The workings of divine forgiveness raise the question of whether God benefits when He forgives. Christian Orthodoxy would lead us to believe that God benefits in forgiving a few by gaining  faithful followers who will properly honor and obey Him throughout eternity. His forgiveness is a benefit because it is the process by which God culls humanity for the chosen few who will finally fulfill the purpose for which mankind was created in the first place, to serve His pleasure. Of course, by extension the lack of forgiveness for the many, those who suffer eternal punishment, must also benefit God in some way, else God is forced to do something detrimental to His own well being by some power greater than He.
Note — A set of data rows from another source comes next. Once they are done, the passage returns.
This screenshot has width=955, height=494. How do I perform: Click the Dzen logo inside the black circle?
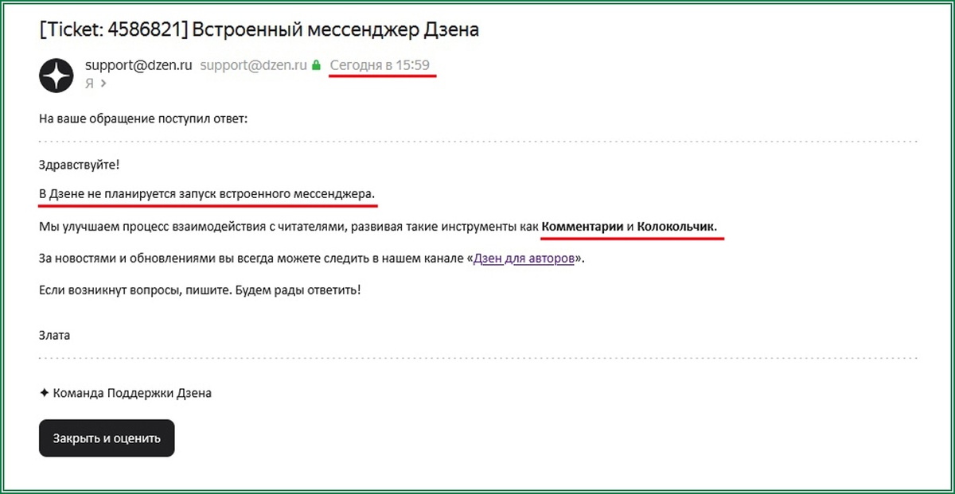tap(56, 76)
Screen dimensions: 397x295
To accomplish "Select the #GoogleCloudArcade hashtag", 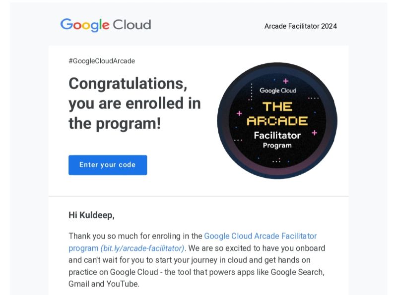I will click(101, 61).
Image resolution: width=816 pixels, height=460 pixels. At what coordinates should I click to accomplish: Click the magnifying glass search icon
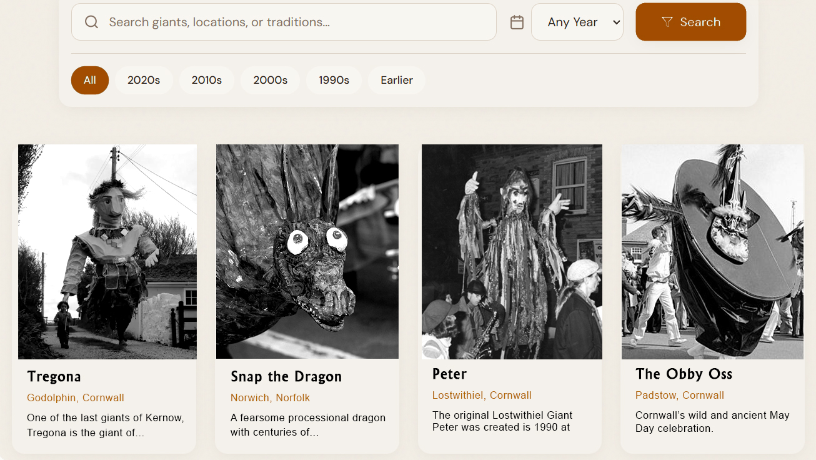(x=92, y=23)
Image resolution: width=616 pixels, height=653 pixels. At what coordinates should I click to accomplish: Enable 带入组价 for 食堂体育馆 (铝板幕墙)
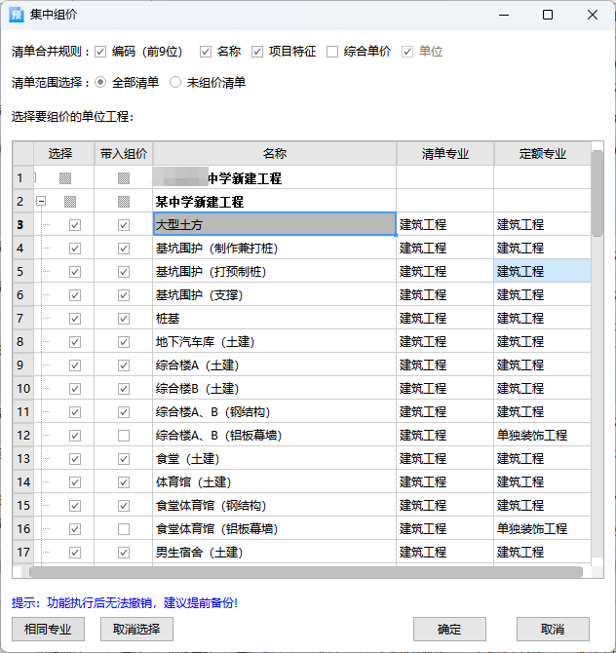pyautogui.click(x=123, y=529)
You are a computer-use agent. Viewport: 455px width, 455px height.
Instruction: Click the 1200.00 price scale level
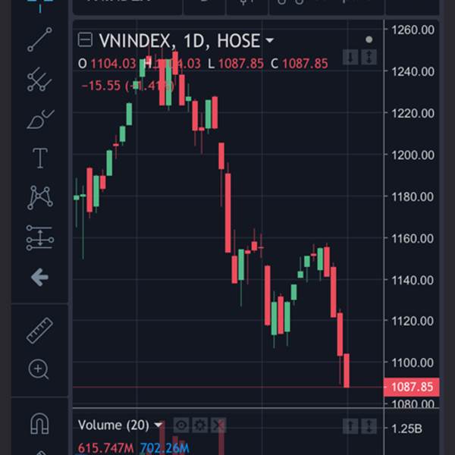[x=413, y=155]
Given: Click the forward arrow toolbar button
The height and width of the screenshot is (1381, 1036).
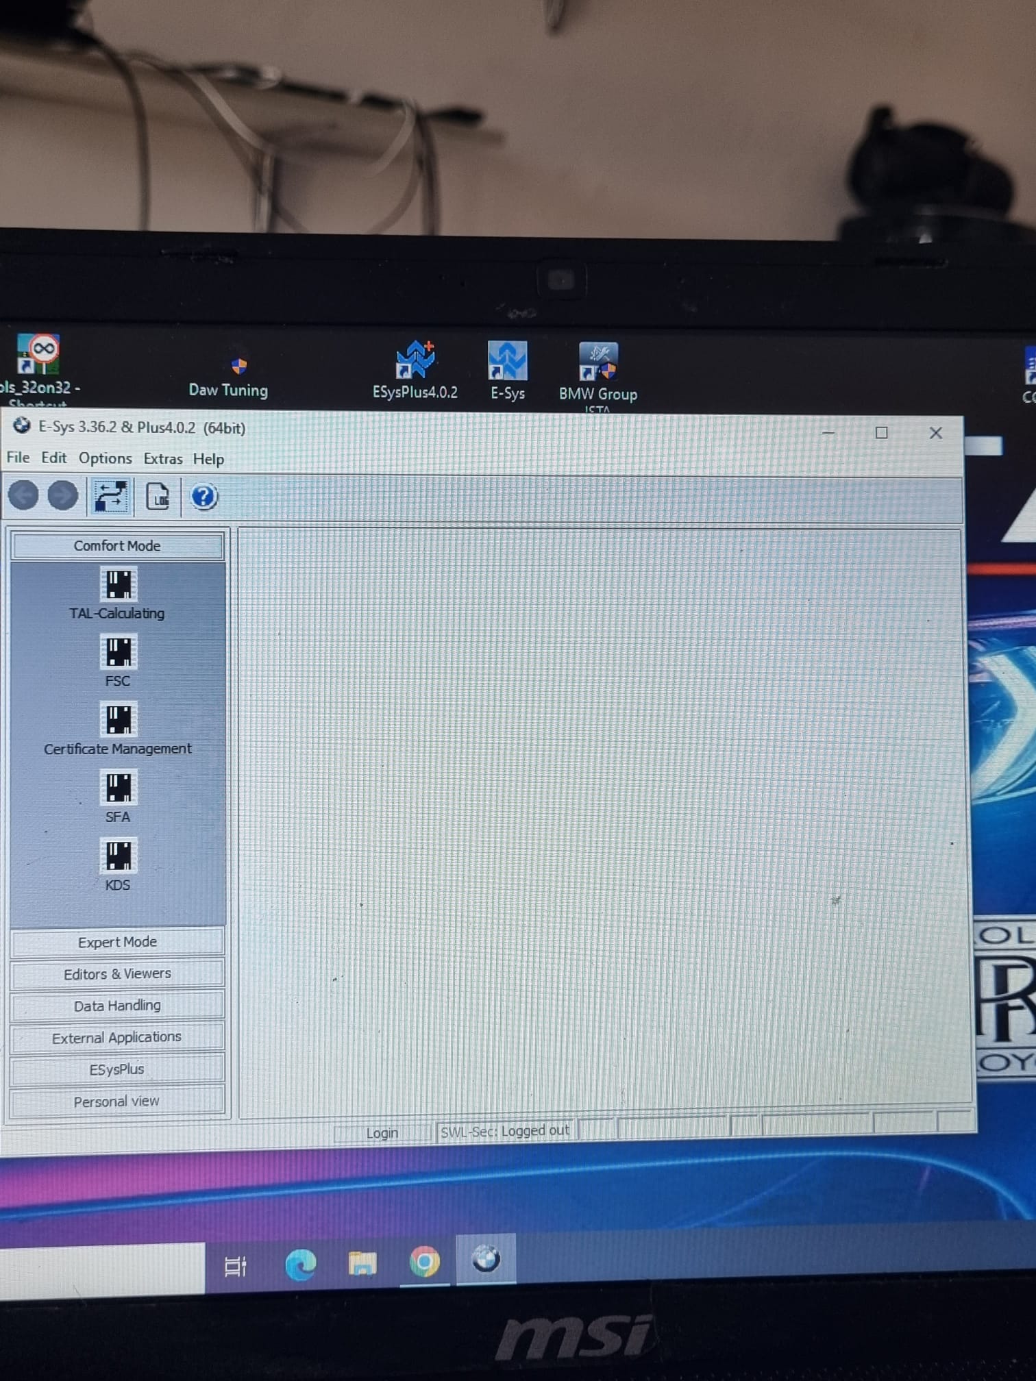Looking at the screenshot, I should [x=63, y=496].
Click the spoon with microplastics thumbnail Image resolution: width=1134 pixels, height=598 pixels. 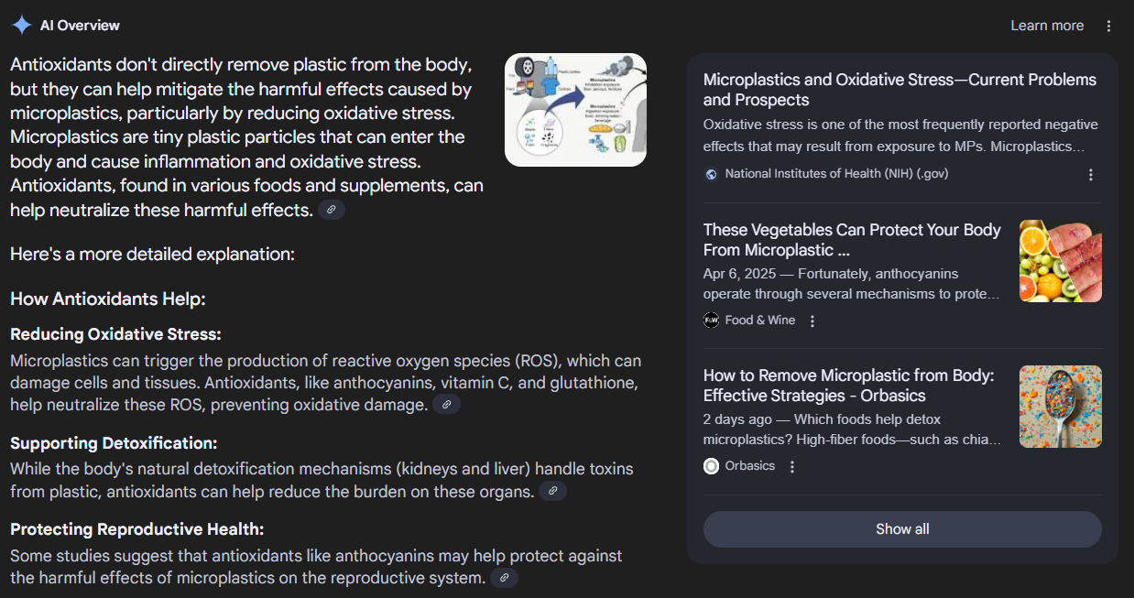click(x=1060, y=407)
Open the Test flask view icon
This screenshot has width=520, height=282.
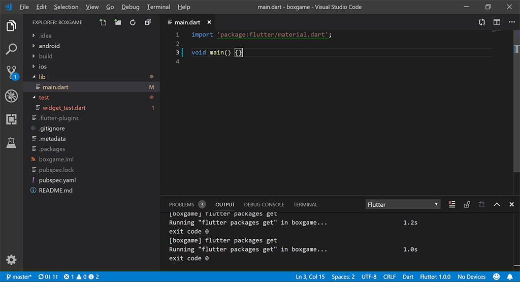click(x=11, y=143)
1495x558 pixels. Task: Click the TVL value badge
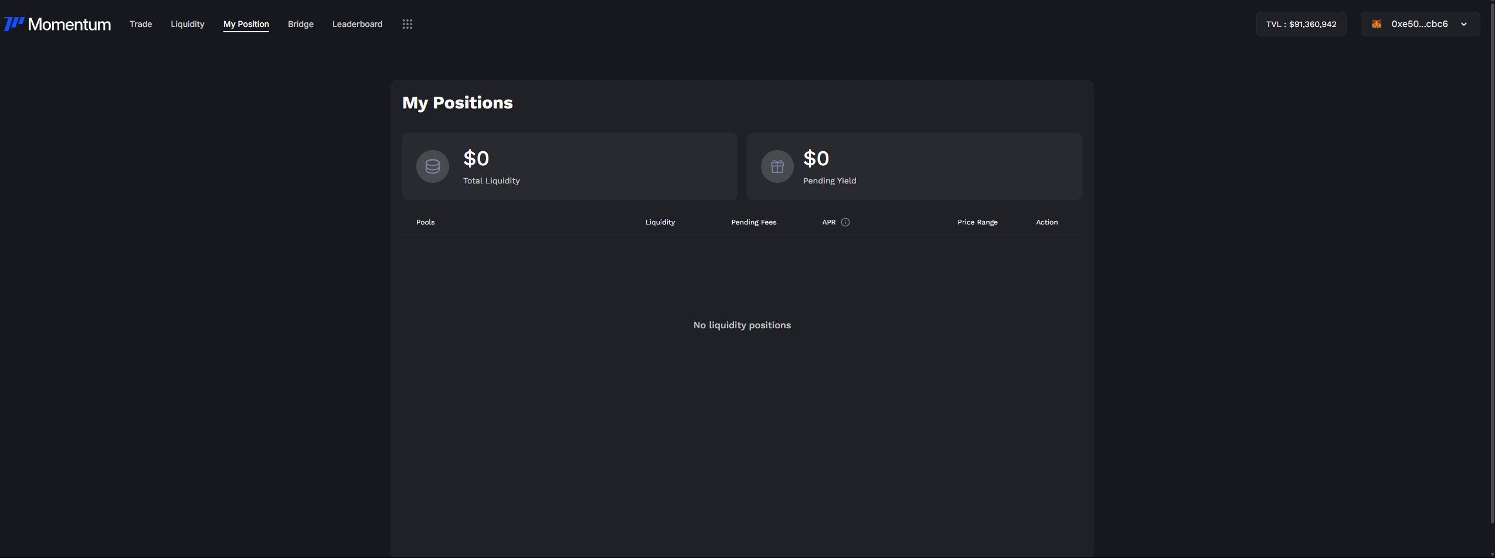tap(1300, 24)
That hardly seems god-like, so eternal punishment must be divinely beneficial.

 

Some may want to suggest that the greater power which constrains God is His very divine nature, which is inviolable even If God would will it to be violated. This is the old standard argument that God cannot overlook sin; He is just too holy. What we see in these rationalizations is an attempt to overrule one aspect of God's nature by another more powerful one. God loves and wants to forgive, but He is trumped by a greater need for justice and obedience. It makes for a confused picture of a convoluted god.

 

So does God benefit from forgiving us? Perhaps not in the same way we humans benefit from forgiving others. When God forgives, He simply expresses His true nature, serving as an example to mankind. When we forgive, we momentarily embrace a divine nature which more often than not eludes us. God's forgiveness reflects who He is, and ours reflects who we potentially become.